### Directive
Output each of the following lines verbatim, with the pictures omitted.

+++ Working data

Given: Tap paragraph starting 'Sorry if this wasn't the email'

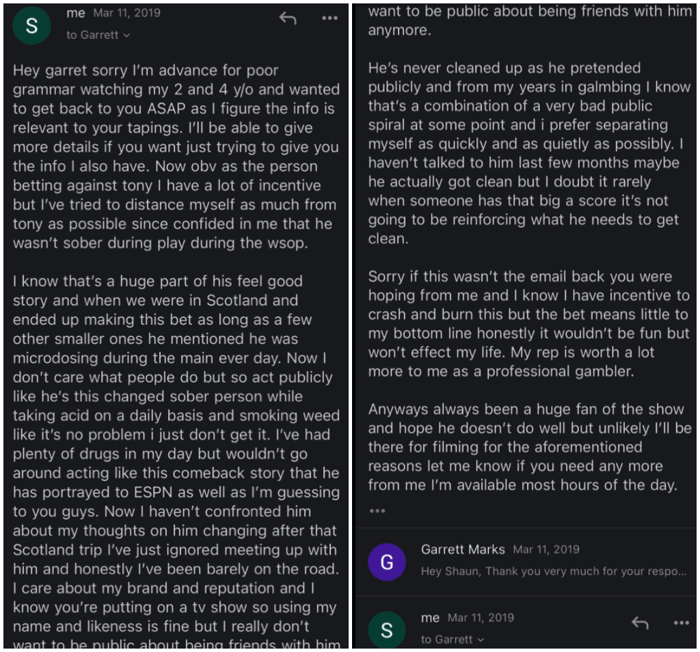Looking at the screenshot, I should point(529,324).
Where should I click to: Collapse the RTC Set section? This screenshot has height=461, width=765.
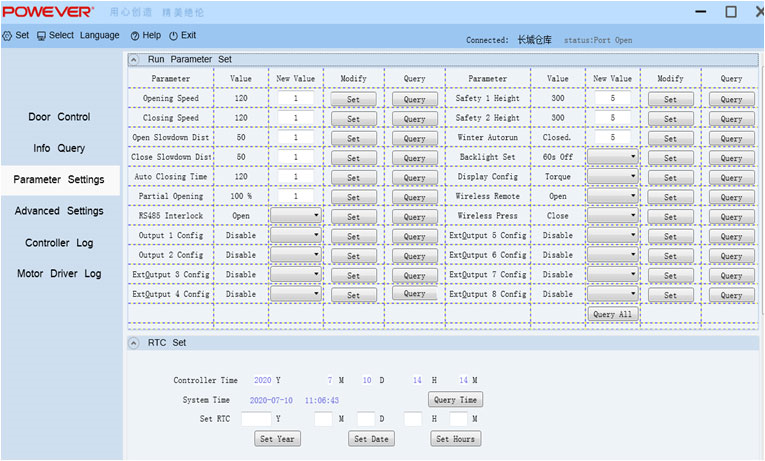[x=134, y=343]
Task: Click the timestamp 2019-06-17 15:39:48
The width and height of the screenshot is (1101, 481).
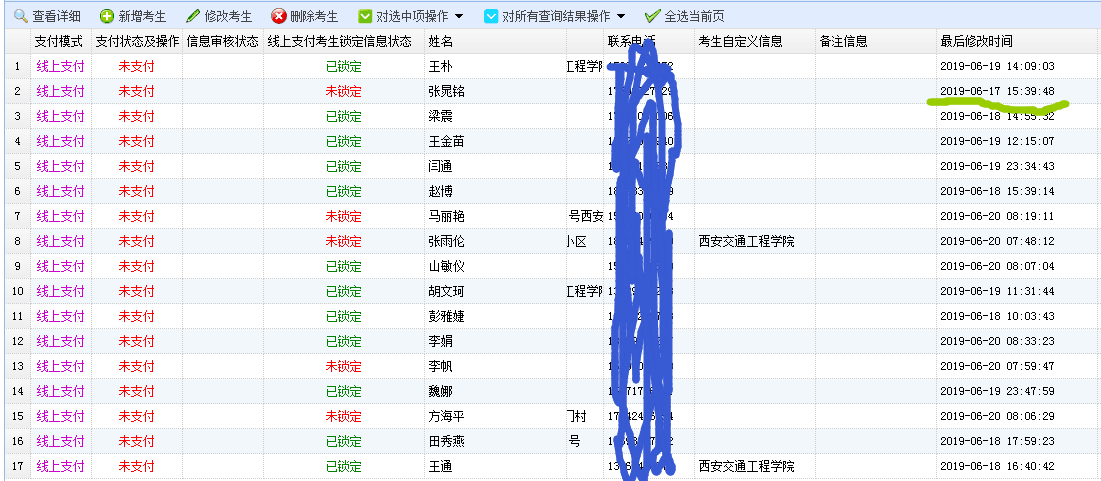Action: tap(997, 91)

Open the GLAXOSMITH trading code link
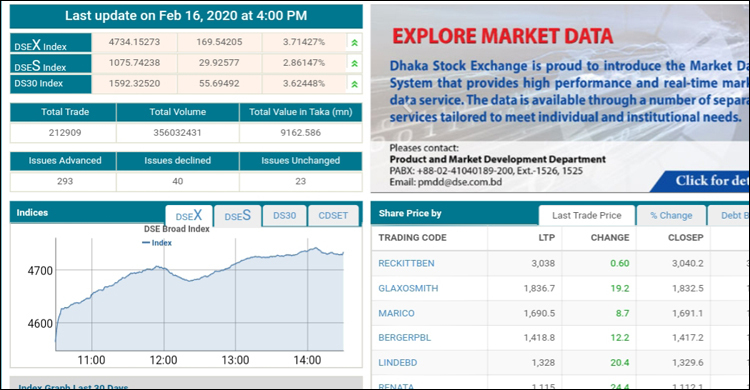408,288
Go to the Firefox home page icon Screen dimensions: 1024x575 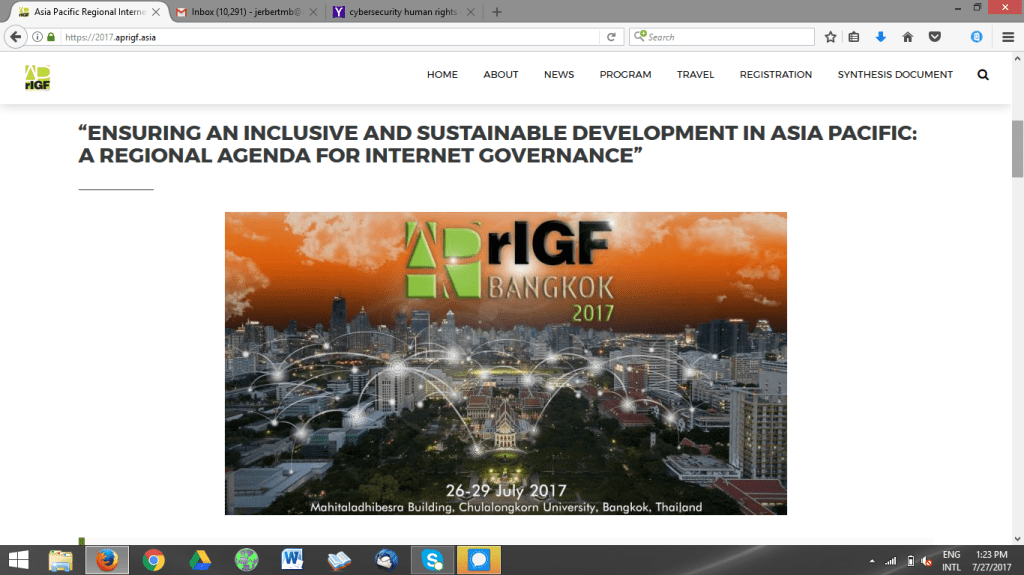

++++++

### Solution for this problem
Given: Tap paragraph starting 'Sorry if this wasn't the email'

Looking at the screenshot, I should point(529,324).
Where should I click to: Collapse the RTC Set section? This screenshot has height=461, width=765.
[x=134, y=343]
Task: Click the timestamp 2019-06-17 15:39:48
The width and height of the screenshot is (1101, 481).
Action: tap(997, 91)

Open the GLAXOSMITH trading code link
408,288
Go to the Firefox home page icon Screen dimensions: 1024x575 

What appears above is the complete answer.